Garcia plays Byron Tiller, a struggling novelist living in Pasadena with his wife (Julianna Margulies) and baby son. When his second book gets rejected, he becomes desperate and is seduced into the escort trade by Jagger. The Faustian bargain leads Byron to an affair with the wife of literary giant Tobias Allcott (James Coburn), and a collaboration that exploits his talent and threatens his marriage.

Selling out to temptation was a theme Hickenlooper knew something about. After establishing his reputation as a documentary director with “Hearts of Darkness: A Filmmaker’s Apocalypse” (1991), he made four features, including most recently “The Big Brass Ring” (1999), based on a script originally written by Orson Welles. Hickenlooper was married at 21, but with success in Hollywood his marriage came apart.

“It’s a trap we can all fall into,” he says. “I was surrounded by all kinds of hip celebrities, and one night I was at a party at a very famous producer’s house and all the people around me were doing recreational drugs.

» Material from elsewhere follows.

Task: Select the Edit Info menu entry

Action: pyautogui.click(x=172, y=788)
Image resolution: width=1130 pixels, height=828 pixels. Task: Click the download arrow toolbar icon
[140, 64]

I felt like I was in a room with vampires and I was going to end up a vampire; I thought I was going to end up locked in purgatory forever.”

Hickenlooper can go on at great length about Hollywood and its discontents, chief among them the postmodern cynicism that he believes has poisoned young filmmakers. Encouraged by distributors, he says, they have sacrificed real human emotion for edginess and hipness.

“There is a certain level of kitsch where the writer or director is winking at the audience, and that kind of detachment hasn’t really helped narrative storytelling move forward very far. I’m not suggesting we all make Douglas Sirk or George Stevens melodramas, but I’m saying we should make films that are emotionally honest.”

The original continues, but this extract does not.